Only the lines from the one that contains "Where should I" through the last line of the data below should be duplicated, exactly and without pictures.

════════

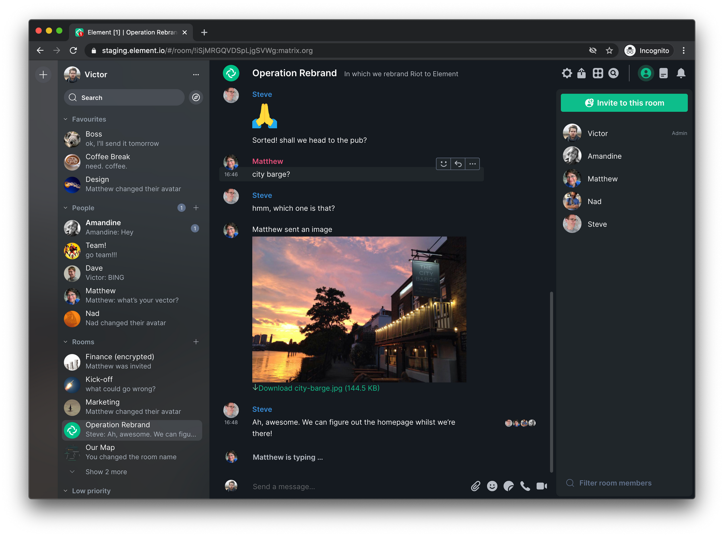This screenshot has height=537, width=724.
Task: Click the voice call phone icon
Action: pyautogui.click(x=524, y=486)
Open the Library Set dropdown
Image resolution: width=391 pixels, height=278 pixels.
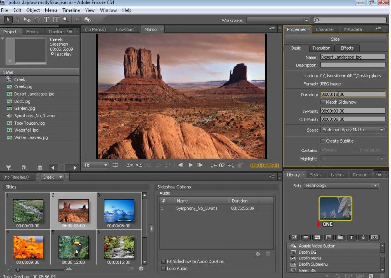point(341,186)
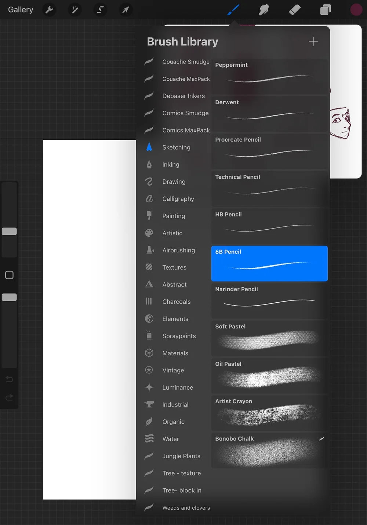
Task: Select the HB Pencil brush
Action: [x=269, y=226]
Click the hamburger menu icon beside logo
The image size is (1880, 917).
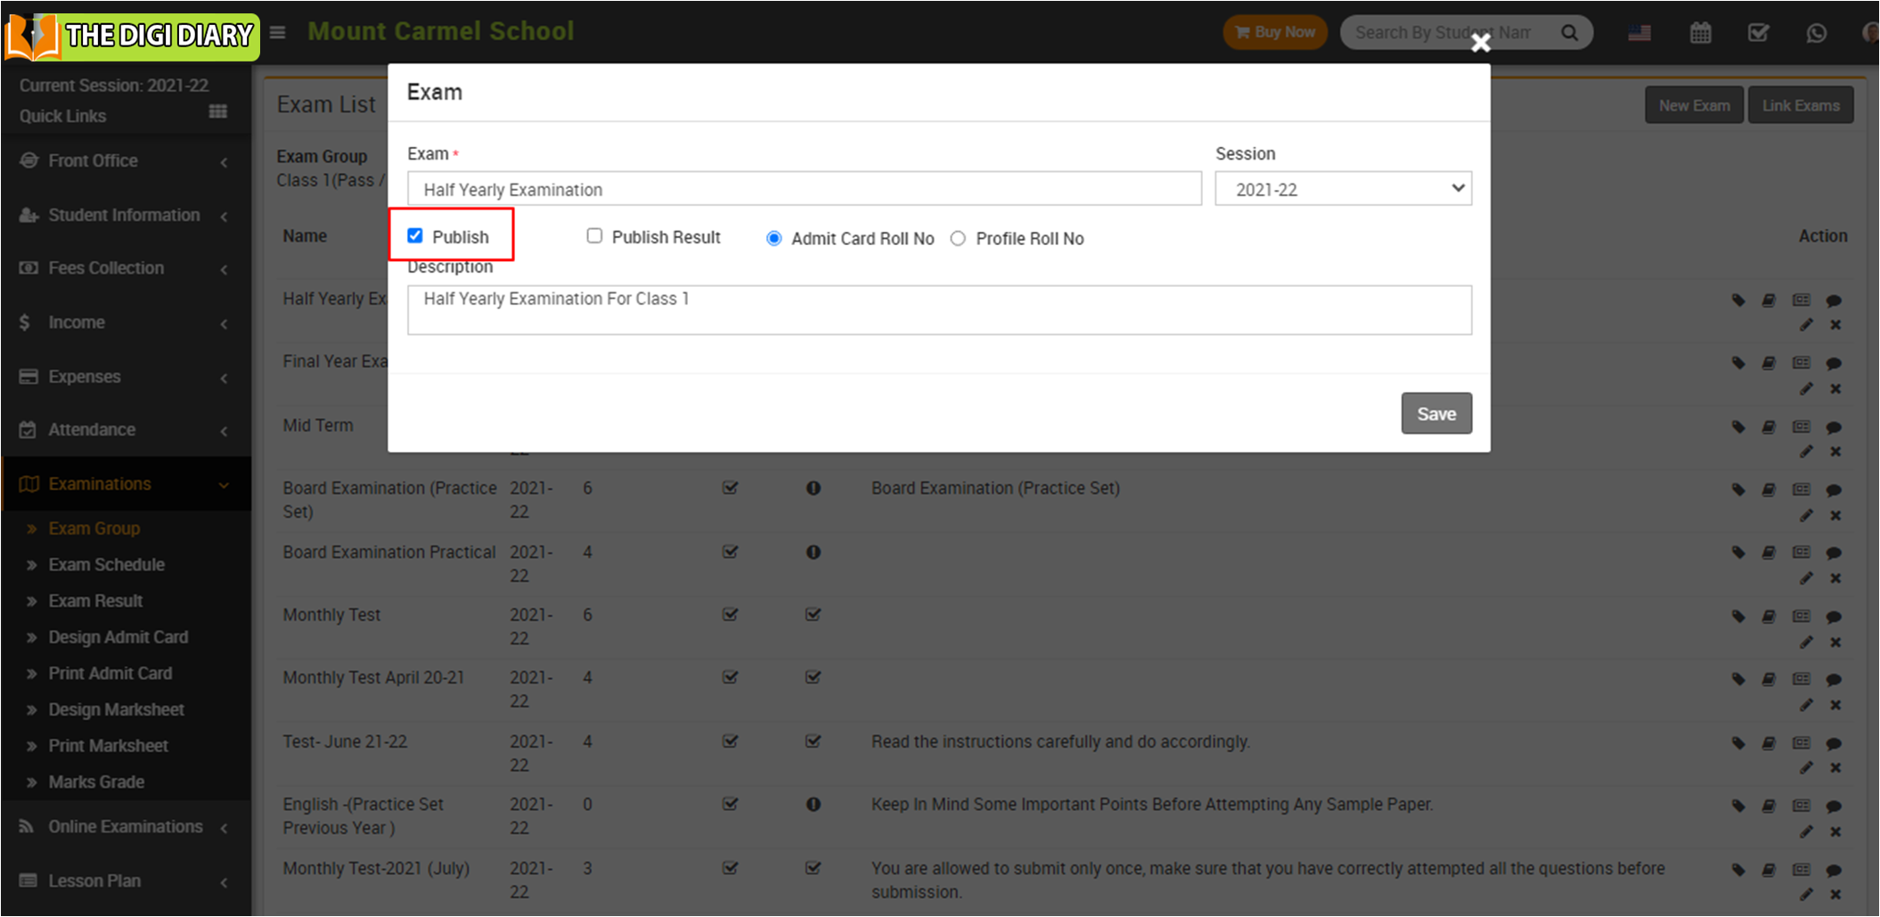[x=278, y=33]
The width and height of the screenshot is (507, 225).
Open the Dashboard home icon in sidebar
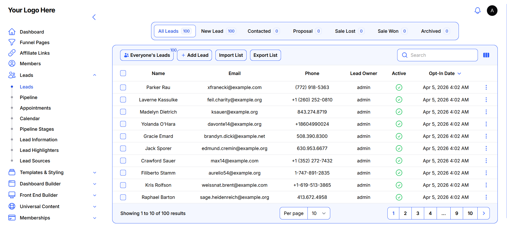tap(12, 32)
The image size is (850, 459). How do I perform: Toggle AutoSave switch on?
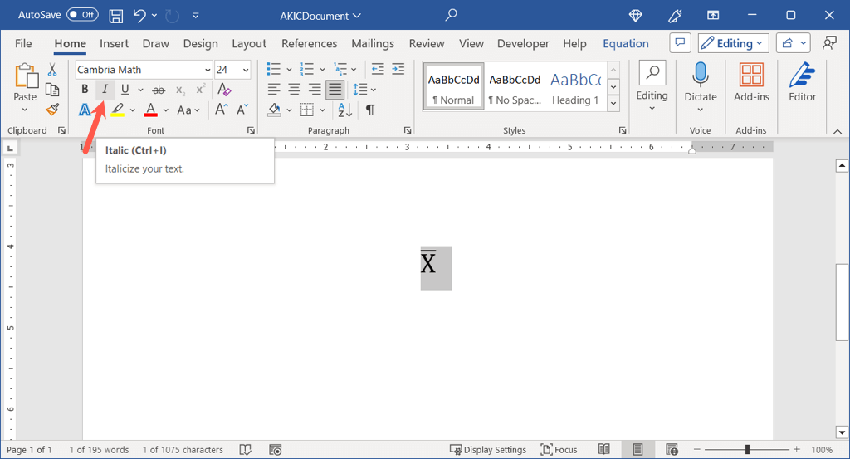click(81, 15)
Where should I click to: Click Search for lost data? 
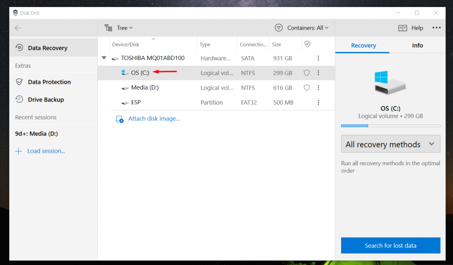click(390, 245)
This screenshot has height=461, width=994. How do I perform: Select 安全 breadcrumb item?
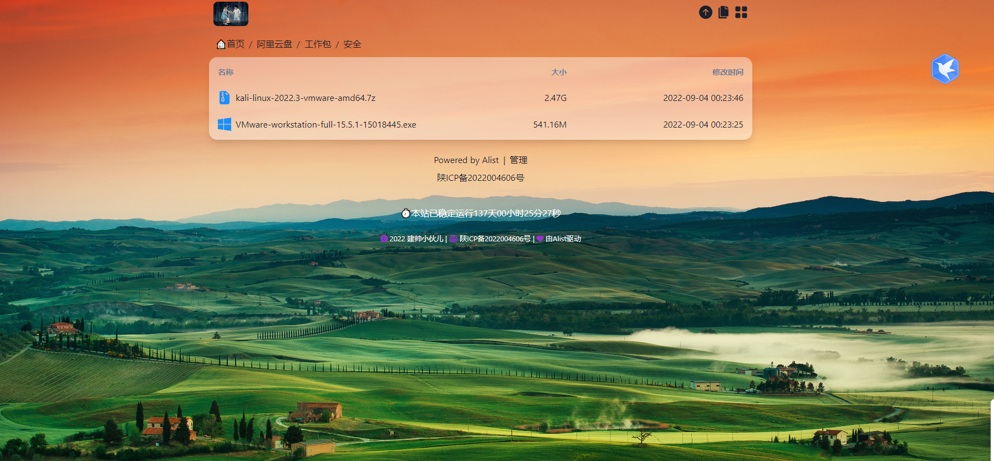[352, 44]
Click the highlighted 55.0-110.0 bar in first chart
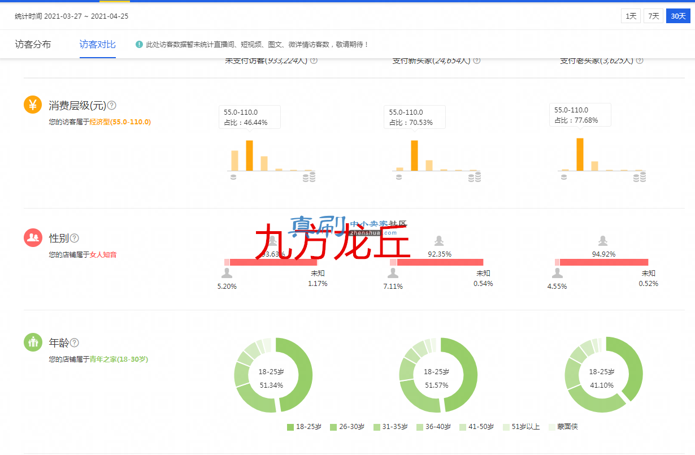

════════

SOLVED EXERCISE:
Where should I click to: Click Search for lost data? 
click(390, 245)
This screenshot has height=461, width=994. How do I perform: Select 安全 breadcrumb item?
[352, 44]
Click the highlighted 55.0-110.0 bar in first chart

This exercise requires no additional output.